**Passage shown**
Instead of focusing on its one and only true competency – building a browser, i.e., improving on the once innovative and powerful Firefox, and worrying hard about its diminishing market share at the expense of Google’s Chrome – and financial dependence on Google’s hundreds of millions of dollars a year (thanks to the default search deal) – Mozilla keeps wasting its energy and the trust of its users on failed products, and on meddling in politics.

After having to fire about one quarter of its workforce (250 people, mostly engineers) – with some sources saying the announcement read like “some kind of utopian fan fiction” – Mozilla now offers us a bit of dystopian fan fiction through a piece of research that came out of its Fellowships & Awards program.

And it goes after nothing less than decentralized networks and open source tech, as that yet uncurbed portion of the internet (now that, Mozilla and/or its mentors must believe that the corporate, centralized ones are fully controlled.)

The name of the report speaks for itself: “The Decentralized Web of Hate” – this alone could pass off as “hate speech” against one of the internet’s last best hopes.

**Rows taken from a collection**
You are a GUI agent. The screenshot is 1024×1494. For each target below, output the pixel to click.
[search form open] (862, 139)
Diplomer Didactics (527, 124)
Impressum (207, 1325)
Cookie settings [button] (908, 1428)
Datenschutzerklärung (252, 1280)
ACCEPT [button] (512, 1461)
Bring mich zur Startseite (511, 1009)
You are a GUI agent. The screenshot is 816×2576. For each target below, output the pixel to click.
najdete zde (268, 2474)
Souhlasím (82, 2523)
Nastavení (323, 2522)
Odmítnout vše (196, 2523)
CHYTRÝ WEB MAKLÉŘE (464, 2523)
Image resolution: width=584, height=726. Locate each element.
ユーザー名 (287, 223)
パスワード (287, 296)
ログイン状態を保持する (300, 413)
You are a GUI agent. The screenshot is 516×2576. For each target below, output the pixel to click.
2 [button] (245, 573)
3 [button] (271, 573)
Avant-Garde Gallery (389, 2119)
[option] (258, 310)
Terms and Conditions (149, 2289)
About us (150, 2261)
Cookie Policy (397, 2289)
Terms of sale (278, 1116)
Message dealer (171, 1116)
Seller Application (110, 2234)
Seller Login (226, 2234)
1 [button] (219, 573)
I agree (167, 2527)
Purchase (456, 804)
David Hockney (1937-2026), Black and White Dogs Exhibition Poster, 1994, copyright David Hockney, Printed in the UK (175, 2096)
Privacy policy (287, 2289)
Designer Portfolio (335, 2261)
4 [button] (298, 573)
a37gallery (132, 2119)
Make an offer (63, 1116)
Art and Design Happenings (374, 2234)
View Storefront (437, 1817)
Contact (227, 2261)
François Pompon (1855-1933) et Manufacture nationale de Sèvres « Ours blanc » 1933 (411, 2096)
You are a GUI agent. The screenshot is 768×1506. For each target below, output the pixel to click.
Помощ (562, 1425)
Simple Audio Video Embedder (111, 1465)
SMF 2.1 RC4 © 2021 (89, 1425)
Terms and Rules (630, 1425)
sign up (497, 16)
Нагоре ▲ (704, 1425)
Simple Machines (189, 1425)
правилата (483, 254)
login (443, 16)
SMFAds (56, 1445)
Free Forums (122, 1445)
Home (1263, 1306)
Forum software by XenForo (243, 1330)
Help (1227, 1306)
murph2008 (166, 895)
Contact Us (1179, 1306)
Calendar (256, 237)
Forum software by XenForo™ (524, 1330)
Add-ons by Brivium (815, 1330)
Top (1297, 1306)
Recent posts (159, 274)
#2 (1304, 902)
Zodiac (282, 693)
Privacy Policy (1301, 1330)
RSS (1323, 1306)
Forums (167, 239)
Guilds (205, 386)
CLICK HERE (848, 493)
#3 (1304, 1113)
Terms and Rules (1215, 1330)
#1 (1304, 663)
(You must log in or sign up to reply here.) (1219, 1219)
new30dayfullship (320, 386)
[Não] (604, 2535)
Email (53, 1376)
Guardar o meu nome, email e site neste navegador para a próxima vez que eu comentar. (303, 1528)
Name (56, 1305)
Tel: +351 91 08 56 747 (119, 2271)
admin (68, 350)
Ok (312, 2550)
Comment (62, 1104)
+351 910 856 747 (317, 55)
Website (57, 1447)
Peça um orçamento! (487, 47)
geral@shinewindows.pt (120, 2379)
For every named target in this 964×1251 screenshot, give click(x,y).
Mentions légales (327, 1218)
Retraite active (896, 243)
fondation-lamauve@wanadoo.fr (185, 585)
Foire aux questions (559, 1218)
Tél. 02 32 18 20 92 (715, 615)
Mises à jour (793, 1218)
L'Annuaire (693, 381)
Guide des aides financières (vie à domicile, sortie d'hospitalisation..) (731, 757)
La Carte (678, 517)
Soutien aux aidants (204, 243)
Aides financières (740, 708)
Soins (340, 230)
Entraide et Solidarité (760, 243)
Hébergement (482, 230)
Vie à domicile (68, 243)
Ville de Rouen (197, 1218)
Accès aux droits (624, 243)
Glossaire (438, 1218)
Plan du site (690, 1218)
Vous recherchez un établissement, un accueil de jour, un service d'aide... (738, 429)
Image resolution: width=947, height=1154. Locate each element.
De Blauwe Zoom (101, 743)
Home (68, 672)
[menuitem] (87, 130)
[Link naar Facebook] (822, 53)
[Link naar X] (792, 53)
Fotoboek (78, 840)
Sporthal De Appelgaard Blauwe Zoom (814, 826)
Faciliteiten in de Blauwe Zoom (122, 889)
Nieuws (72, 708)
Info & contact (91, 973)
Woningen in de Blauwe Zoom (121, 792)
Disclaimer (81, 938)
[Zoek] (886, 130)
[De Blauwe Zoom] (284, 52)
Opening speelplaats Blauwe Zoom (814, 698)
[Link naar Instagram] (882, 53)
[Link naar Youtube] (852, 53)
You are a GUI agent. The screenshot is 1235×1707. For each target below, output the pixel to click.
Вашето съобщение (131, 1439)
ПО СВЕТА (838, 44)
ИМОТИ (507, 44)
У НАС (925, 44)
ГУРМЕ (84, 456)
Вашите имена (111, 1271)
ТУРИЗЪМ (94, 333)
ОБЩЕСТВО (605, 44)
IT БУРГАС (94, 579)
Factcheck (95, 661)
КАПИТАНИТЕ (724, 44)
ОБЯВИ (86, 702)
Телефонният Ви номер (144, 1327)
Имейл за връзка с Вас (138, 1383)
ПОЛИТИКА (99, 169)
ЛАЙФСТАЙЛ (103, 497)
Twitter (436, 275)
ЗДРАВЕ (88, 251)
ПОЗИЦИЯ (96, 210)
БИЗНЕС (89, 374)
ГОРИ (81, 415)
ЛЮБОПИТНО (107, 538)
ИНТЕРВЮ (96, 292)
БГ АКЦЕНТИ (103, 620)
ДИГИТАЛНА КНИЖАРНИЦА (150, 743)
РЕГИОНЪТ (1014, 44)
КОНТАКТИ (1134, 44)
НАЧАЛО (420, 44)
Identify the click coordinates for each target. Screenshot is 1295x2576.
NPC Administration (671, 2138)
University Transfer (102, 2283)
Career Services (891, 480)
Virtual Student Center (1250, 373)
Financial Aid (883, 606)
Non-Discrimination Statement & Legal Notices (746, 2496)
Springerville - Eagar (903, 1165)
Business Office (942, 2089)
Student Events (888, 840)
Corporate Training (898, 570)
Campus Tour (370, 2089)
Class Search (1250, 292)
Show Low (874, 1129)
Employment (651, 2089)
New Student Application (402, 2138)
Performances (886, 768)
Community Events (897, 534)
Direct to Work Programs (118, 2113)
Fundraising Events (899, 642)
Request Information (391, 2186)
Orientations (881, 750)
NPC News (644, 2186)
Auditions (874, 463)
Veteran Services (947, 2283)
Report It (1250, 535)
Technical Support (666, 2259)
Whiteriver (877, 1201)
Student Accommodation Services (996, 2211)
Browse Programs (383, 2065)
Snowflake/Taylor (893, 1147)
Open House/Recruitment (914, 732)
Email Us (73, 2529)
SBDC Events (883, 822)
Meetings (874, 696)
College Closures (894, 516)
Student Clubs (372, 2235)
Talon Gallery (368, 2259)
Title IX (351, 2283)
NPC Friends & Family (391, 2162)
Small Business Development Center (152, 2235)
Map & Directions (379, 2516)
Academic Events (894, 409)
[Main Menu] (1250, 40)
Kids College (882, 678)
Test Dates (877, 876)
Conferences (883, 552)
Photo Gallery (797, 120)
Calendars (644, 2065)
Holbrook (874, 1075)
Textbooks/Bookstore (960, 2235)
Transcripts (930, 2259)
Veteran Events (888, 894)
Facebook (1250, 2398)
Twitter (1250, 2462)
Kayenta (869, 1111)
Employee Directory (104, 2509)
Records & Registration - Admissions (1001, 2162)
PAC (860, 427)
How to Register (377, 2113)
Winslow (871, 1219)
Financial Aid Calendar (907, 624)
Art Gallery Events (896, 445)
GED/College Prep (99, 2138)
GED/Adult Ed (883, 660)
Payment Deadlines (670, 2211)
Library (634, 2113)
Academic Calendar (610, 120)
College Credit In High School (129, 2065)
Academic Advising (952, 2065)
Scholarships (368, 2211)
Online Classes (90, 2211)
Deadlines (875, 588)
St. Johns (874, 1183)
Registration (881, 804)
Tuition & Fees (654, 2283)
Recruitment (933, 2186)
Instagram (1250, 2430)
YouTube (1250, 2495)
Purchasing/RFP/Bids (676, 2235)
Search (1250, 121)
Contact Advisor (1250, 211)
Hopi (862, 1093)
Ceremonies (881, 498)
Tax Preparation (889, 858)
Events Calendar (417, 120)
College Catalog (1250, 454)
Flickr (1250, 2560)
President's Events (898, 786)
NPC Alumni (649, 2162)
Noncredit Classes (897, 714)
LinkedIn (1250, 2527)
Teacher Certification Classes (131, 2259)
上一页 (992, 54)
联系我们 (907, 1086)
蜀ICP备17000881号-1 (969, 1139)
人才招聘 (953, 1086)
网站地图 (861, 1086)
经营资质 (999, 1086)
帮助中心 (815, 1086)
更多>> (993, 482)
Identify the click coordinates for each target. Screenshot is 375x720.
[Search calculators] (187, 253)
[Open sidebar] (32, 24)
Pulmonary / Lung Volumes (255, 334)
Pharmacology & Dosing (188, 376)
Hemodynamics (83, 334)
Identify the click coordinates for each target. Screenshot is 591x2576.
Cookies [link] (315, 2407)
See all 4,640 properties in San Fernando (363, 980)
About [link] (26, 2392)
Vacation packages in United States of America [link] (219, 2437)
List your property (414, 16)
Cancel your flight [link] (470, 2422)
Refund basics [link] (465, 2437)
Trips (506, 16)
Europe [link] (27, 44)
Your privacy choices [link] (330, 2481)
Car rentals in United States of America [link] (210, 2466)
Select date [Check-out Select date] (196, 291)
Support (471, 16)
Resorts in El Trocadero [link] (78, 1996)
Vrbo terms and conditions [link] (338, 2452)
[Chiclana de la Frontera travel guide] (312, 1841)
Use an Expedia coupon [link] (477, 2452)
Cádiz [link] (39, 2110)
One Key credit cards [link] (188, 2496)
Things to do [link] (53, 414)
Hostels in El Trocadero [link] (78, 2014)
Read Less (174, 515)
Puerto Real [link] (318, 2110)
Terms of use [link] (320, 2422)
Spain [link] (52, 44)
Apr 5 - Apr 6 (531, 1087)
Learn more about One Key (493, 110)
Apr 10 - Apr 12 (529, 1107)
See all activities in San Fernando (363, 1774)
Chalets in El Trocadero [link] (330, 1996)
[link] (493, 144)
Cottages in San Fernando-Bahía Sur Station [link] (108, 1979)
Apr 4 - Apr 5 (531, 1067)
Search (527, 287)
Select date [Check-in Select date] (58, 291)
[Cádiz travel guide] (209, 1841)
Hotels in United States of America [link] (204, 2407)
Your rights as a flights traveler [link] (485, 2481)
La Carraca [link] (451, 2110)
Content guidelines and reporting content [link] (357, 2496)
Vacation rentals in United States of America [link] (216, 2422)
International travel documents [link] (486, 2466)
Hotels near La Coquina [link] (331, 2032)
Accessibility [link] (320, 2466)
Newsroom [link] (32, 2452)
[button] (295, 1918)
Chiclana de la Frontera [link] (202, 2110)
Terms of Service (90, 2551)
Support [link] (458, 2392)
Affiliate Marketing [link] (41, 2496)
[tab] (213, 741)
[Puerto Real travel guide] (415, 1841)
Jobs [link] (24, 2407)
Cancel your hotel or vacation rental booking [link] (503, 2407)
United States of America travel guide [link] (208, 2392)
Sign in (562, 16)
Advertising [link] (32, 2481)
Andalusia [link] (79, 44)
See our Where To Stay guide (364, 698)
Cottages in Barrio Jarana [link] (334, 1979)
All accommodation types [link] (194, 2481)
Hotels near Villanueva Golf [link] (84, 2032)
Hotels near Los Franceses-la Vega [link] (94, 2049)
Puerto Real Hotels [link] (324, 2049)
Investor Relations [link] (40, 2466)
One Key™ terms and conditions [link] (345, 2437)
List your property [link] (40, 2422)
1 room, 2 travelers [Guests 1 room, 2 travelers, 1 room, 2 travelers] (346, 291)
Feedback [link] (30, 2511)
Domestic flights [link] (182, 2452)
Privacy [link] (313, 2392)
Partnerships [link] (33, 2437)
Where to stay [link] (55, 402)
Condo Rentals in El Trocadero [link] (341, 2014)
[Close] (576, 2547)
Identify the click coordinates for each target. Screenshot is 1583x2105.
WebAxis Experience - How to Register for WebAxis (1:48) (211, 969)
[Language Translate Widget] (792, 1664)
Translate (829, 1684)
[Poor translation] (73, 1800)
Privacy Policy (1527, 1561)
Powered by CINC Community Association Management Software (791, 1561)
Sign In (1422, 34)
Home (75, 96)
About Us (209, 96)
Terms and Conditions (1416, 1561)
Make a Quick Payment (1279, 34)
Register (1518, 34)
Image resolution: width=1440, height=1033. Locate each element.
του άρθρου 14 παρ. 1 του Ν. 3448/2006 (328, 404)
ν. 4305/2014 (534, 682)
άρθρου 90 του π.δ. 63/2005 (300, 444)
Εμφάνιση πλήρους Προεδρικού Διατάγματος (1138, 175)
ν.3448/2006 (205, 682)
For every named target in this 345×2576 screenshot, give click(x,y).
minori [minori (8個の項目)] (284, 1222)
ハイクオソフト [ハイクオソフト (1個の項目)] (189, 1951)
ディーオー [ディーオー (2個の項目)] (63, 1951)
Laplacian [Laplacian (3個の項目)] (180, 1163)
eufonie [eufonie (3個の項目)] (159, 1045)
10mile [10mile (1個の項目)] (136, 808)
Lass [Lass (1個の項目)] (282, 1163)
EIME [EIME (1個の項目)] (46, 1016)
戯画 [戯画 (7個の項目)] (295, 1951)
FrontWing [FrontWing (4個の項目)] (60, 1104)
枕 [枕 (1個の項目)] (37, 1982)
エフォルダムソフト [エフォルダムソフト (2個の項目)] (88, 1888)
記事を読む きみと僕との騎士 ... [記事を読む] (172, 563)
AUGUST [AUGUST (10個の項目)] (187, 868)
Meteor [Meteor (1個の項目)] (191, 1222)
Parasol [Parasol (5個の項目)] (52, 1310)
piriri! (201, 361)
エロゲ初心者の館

**Problem 1**
In the Mozilla passage, how many people did Mozilla have to fire?
**Problem 2**
Retype the part of the Mozilla passage that begins at the words "After having to" and stops after "last best hopes.".
The rows are separate material, unrelated to the Mozilla passage.

**Task solution 1**
About 250 people, mostly engineers, which was roughly a quarter of its workforce.

**Task solution 2**
After having to fire about one quarter of its workforce (250 people, mostly engineers) – with some sources saying the announcement read like “some kind of utopian fan fiction” – Mozilla now offers us a bit of dystopian fan fiction through a piece of research that came out of its Fellowships & Awards program.

And it goes after nothing less than decentralized networks and open source tech, as that yet uncurbed portion of the internet (now that, Mozilla and/or its mentors must believe that the corporate, centralized ones are fully controlled.)

The name of the report speaks for itself: “The Decentralized Web of Hate” – this alone could pass off as “hate speech” against one of the internet’s last best hopes.